Records contained in a dataset:
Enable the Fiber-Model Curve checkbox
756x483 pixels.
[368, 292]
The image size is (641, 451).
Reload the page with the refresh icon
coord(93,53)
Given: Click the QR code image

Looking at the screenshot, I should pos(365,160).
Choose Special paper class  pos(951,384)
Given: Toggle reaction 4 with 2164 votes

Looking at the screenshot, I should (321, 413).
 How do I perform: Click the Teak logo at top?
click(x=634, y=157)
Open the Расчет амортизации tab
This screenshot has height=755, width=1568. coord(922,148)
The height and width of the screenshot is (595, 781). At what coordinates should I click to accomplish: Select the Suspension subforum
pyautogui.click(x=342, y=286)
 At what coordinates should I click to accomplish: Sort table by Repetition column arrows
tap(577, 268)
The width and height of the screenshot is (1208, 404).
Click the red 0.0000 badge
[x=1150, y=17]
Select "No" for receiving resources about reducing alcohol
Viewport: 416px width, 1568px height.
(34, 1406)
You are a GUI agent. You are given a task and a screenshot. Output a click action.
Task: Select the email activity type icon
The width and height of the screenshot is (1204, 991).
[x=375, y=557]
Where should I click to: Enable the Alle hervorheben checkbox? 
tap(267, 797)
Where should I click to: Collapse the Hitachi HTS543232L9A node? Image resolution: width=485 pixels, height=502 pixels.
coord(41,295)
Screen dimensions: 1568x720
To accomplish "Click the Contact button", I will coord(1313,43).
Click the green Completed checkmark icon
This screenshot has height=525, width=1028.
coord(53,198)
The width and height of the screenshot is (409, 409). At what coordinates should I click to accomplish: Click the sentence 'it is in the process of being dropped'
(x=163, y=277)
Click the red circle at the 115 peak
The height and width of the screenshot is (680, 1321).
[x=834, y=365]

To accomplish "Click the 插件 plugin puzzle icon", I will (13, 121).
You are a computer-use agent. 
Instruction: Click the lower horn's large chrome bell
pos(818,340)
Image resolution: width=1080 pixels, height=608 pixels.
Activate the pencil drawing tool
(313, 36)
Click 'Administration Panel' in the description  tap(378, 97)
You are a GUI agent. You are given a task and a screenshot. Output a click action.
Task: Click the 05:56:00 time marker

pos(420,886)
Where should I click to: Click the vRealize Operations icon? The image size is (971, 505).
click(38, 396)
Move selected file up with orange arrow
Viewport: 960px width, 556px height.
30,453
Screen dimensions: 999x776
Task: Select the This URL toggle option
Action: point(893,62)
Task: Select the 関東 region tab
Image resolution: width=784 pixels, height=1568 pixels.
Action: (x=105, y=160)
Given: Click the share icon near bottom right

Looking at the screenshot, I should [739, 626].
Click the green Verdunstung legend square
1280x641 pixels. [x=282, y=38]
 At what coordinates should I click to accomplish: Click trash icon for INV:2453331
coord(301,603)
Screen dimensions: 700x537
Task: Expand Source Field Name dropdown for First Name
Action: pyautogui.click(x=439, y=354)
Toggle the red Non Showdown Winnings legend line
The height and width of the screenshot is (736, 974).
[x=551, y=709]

▶ TASK INSTRUCTIONS: Would you copy out all the entries above without changing a single character?

▶ PROBLEM SOLUTION:
Enable the Fiber-Model Curve checkbox
756x483 pixels.
[368, 292]
The image size is (641, 451).
Reload the page with the refresh icon
coord(93,53)
Given: Click the QR code image

Looking at the screenshot, I should pos(365,160).
Choose Special paper class  pos(951,384)
Given: Toggle reaction 4 with 2164 votes

Looking at the screenshot, I should (321, 413).
 How do I perform: Click the Teak logo at top?
click(x=634, y=157)
Open the Расчет амортизации tab
This screenshot has height=755, width=1568. coord(922,148)
The height and width of the screenshot is (595, 781). At what coordinates should I click to accomplish: Select the Suspension subforum
pyautogui.click(x=342, y=286)
 At what coordinates should I click to accomplish: Sort table by Repetition column arrows
tap(577, 268)
The width and height of the screenshot is (1208, 404).
Click the red 0.0000 badge
[x=1150, y=17]
Select "No" for receiving resources about reducing alcohol
Viewport: 416px width, 1568px height.
(34, 1406)
You are a GUI agent. You are given a task and a screenshot. Output a click action.
Task: Select the email activity type icon
The width and height of the screenshot is (1204, 991).
[x=375, y=557]
Where should I click to: Enable the Alle hervorheben checkbox? 
tap(267, 797)
Where should I click to: Collapse the Hitachi HTS543232L9A node? Image resolution: width=485 pixels, height=502 pixels.
coord(41,295)
Screen dimensions: 1568x720
To accomplish "Click the Contact button", I will coord(1313,43).
Click the green Completed checkmark icon
This screenshot has height=525, width=1028.
coord(53,198)
The width and height of the screenshot is (409, 409). At what coordinates should I click to accomplish: Click the sentence 'it is in the process of being dropped'
(x=163, y=277)
Click the red circle at the 115 peak
The height and width of the screenshot is (680, 1321).
[x=834, y=365]

To accomplish "Click the 插件 plugin puzzle icon", I will (13, 121).
You are a computer-use agent. 
Instruction: Click the lower horn's large chrome bell
pos(818,340)
Image resolution: width=1080 pixels, height=608 pixels.
Activate the pencil drawing tool
(313, 36)
Click 'Administration Panel' in the description  tap(378, 97)
You are a GUI agent. You are given a task and a screenshot. Output a click action.
Task: Click the 05:56:00 time marker

pos(420,886)
Where should I click to: Click the vRealize Operations icon? The image size is (971, 505).
click(38, 396)
Move selected file up with orange arrow
Viewport: 960px width, 556px height.
30,453
Screen dimensions: 999x776
Task: Select the This URL toggle option
Action: point(893,62)
Task: Select the 関東 region tab
Image resolution: width=784 pixels, height=1568 pixels.
Action: (x=105, y=160)
Given: Click the share icon near bottom right

Looking at the screenshot, I should [739, 626].
Click the green Verdunstung legend square
1280x641 pixels. [x=282, y=38]
 At what coordinates should I click to accomplish: Click trash icon for INV:2453331
coord(301,603)
Screen dimensions: 700x537
Task: Expand Source Field Name dropdown for First Name
Action: pyautogui.click(x=439, y=354)
Toggle the red Non Showdown Winnings legend line
The height and width of the screenshot is (736, 974).
[x=551, y=709]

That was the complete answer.